HEADLEY, Henry. ~ Poems and other Pieces … London: Printed for J. Robson … 1786.
8vo (183 × 117 mm) in half-sheets, pp. 52; some light spotting, stitched in modern marbled wrappers, faint old library stamp to final page.
First and only edition. The poet Henry Headley (1765–1788) matriculated at Trinity College, Oxford in 1782, and immediately became close to the poet William Bowles, and William Benwell, the classicist (Oxford DNB). Around this time, while visiting friends in Norfolk, he fell deeply in love with a woman named Myra (i.e., of the poem ‘To Myra’ in the present volume), but was left heartbroken after she had been ‘prevailed on to marry a rival … He quitted Oxford in 1785, it is said in an agony of disappointment, and without any communication with his friends’ (ibid.). This highly emotional incident prompted him to hastily and anonymously publish his book of poetry, Fugitive Pieces (1785), containing poems he had written at the age of nineteen, and ‘had previously appeared in print. They were reissued with additions in 1786 as Poems and Other Pieces by Henry Headley [the present volume], and the book was inscribed to Dr P—r (Parr).

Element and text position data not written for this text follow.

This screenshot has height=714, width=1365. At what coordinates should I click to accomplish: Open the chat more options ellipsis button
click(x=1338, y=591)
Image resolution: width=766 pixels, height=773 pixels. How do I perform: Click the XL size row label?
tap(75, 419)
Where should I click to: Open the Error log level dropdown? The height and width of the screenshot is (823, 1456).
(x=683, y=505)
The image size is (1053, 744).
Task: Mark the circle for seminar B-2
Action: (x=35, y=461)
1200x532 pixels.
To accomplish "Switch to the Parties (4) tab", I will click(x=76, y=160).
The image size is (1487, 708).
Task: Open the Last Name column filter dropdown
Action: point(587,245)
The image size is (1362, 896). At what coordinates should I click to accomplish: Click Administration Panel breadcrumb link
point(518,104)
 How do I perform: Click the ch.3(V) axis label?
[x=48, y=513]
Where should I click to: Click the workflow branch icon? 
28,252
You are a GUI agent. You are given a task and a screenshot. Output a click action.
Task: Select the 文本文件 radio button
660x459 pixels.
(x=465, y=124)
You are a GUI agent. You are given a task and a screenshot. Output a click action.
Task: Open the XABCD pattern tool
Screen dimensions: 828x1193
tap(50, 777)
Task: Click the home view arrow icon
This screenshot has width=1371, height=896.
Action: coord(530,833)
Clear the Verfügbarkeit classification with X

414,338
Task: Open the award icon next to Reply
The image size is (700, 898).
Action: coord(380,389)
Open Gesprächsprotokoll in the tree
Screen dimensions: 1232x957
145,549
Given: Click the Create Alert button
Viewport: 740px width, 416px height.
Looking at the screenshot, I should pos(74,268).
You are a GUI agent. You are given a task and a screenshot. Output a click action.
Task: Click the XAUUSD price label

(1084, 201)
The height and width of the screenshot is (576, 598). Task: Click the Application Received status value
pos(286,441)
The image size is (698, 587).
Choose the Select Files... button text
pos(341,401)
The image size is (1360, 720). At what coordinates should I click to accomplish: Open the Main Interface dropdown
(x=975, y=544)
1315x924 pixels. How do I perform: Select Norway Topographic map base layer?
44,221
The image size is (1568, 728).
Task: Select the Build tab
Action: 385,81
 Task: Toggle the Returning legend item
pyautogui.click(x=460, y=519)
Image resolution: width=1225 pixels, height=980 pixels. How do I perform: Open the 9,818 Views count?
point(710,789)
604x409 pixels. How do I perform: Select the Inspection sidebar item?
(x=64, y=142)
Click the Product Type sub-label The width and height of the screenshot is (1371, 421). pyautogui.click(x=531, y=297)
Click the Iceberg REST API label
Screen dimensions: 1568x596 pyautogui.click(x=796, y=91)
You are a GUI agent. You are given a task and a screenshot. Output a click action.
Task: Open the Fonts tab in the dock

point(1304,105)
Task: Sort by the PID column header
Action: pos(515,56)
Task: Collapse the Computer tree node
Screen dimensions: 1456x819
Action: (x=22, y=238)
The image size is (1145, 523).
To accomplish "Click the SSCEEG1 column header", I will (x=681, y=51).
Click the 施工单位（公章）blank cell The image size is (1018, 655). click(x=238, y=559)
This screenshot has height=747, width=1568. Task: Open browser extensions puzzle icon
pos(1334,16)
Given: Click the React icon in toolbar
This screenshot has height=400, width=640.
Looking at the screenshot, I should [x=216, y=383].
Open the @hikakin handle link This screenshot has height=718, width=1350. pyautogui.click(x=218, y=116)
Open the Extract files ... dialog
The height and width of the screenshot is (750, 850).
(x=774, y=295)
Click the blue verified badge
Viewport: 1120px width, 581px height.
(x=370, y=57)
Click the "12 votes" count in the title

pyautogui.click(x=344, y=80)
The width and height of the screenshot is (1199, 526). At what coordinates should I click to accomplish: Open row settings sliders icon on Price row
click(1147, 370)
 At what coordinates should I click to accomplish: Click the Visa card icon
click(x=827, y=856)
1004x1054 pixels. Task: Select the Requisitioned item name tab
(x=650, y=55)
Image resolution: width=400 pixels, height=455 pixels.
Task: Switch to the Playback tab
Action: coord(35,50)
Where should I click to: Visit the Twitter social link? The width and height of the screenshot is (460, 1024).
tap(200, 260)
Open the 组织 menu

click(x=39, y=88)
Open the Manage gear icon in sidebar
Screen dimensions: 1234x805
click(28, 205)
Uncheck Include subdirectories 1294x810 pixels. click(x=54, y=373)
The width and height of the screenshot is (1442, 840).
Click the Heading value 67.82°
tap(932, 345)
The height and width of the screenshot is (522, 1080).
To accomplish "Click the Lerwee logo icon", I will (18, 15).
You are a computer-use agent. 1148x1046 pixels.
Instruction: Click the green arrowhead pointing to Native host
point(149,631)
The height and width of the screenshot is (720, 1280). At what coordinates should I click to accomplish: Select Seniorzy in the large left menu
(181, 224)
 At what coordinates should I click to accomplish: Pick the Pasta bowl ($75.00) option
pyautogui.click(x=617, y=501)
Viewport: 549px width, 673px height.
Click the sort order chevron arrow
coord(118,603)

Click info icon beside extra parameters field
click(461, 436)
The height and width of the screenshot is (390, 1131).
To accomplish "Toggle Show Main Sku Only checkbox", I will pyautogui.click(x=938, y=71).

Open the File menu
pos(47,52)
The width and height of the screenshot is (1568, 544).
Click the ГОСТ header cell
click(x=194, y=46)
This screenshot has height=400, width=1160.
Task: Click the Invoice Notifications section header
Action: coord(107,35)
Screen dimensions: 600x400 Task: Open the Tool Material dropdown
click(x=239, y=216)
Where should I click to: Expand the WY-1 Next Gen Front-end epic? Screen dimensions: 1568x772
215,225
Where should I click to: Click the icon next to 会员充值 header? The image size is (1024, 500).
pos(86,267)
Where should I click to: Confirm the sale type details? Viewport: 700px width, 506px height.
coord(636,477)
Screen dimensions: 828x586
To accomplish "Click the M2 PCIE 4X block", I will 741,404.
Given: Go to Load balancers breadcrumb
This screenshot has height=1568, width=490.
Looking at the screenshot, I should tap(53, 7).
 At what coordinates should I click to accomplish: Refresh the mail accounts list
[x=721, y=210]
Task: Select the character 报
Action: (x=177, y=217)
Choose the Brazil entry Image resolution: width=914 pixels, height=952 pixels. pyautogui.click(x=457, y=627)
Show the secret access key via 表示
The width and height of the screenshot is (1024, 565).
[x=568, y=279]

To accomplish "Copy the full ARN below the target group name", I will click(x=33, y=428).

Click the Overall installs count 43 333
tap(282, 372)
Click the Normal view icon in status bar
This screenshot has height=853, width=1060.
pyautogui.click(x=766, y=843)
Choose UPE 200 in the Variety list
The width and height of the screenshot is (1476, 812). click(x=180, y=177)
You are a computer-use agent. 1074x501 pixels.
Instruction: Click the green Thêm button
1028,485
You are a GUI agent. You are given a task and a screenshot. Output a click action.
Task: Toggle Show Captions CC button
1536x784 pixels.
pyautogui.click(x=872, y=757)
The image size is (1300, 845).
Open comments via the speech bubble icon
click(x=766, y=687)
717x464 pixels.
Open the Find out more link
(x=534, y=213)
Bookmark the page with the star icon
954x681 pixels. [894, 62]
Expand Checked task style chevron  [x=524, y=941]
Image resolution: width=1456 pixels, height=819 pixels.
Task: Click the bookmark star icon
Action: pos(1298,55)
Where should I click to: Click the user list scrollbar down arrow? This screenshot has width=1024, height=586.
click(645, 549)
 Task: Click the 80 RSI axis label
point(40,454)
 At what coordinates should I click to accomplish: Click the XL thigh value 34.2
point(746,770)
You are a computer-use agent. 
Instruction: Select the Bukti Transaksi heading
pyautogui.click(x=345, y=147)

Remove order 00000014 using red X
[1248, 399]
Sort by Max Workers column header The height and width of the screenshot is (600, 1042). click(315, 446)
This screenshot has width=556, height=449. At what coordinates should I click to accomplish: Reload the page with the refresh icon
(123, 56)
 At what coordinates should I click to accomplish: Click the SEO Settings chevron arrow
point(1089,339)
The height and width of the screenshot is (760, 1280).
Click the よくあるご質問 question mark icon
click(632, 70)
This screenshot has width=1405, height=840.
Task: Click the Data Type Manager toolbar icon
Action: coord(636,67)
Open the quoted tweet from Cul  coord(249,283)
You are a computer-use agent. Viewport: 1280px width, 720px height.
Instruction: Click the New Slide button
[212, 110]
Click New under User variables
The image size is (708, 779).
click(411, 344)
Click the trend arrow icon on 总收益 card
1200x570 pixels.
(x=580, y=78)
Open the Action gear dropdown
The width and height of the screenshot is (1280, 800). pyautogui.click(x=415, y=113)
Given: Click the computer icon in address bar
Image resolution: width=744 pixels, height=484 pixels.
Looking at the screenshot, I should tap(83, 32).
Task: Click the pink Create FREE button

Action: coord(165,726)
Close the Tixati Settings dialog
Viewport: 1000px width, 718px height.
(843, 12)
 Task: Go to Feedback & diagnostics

These poems were subsequently included in R. A. Davenport’s British Poets (vol. 73) and in Park’s Poets (vol. 41)’ (ibid.). The present work, he tells the reader, was conceived in a moment of regret for originally publishing many of the poems so hastily with errors: ‘The majority of the following Pieces, which have been before much too hastily, and perhaps undeservedly, made public, are here collected and republished, solely for the sake of correcting many of their imperfections, and of rendering them (if possible) somewhat less exceptionable’ (‘To the Reader’). Jackson, p. 126.